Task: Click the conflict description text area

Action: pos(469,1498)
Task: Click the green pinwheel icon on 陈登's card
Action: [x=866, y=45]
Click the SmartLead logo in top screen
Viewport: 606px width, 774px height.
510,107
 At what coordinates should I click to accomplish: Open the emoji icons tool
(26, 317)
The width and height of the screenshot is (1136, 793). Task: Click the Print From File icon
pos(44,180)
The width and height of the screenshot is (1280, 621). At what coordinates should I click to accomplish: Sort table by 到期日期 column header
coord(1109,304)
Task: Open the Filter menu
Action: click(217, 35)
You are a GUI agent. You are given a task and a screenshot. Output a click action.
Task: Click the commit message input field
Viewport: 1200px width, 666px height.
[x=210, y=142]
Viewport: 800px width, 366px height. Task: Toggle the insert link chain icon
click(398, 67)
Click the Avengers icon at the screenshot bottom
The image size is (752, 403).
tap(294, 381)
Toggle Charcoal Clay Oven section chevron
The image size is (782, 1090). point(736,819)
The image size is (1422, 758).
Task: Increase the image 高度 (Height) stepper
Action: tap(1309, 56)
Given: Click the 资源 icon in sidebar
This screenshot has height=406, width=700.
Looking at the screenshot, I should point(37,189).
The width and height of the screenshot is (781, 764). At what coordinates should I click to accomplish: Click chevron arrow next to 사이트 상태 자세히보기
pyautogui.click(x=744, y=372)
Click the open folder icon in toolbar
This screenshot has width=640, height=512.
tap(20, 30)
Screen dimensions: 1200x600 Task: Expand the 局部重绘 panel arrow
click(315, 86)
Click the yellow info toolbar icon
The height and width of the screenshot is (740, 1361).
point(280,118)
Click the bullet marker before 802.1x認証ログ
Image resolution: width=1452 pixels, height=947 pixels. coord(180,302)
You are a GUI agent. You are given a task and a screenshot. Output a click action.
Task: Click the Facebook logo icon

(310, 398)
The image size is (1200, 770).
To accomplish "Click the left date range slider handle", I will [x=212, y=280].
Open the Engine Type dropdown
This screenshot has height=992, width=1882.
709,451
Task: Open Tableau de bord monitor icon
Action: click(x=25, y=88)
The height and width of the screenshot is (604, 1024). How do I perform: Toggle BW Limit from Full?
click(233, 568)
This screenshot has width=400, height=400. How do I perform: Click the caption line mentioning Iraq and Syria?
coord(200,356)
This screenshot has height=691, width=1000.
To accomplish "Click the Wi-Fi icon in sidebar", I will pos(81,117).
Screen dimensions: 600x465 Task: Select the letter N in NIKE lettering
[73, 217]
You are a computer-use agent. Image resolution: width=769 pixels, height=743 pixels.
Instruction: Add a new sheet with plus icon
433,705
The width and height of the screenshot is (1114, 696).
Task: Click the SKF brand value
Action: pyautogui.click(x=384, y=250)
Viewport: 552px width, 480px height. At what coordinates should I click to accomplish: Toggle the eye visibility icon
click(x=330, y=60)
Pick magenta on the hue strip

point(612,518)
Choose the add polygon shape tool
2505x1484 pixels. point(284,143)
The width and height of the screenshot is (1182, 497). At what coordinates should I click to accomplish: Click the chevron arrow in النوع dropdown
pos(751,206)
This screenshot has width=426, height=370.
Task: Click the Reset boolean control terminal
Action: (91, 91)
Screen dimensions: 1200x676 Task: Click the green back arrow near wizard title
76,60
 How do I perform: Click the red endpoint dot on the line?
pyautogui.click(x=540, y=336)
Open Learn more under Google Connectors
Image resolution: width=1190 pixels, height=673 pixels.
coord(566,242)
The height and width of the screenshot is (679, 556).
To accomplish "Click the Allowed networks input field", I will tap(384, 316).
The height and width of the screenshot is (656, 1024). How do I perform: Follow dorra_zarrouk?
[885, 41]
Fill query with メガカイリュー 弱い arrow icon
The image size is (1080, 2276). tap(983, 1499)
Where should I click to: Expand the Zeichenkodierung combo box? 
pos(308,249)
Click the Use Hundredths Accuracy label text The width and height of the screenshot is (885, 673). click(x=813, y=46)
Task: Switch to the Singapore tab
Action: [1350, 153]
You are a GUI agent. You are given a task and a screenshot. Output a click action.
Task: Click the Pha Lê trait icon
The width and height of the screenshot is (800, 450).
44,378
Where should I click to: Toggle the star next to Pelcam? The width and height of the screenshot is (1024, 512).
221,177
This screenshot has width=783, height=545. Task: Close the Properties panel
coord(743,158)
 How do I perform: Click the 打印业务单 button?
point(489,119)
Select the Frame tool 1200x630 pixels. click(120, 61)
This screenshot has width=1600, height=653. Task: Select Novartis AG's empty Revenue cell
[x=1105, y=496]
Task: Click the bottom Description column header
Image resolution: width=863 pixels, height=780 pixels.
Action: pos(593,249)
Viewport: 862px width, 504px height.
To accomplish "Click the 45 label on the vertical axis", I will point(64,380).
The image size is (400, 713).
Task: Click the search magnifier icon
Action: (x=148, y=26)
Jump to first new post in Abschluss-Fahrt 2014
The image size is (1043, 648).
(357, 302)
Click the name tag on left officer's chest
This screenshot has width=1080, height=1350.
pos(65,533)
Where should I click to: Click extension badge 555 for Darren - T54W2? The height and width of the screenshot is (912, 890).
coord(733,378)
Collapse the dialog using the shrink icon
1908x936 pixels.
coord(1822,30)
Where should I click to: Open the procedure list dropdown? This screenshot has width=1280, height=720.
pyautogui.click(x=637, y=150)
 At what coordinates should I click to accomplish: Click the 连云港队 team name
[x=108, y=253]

# Instructions to follow
Lines with the string "sidebar": pick each one out of the material and return it.

# Task response
Given: Click the 资源 icon in sidebar
To accomplish "Click the Wi-Fi icon in sidebar", I will pos(81,117).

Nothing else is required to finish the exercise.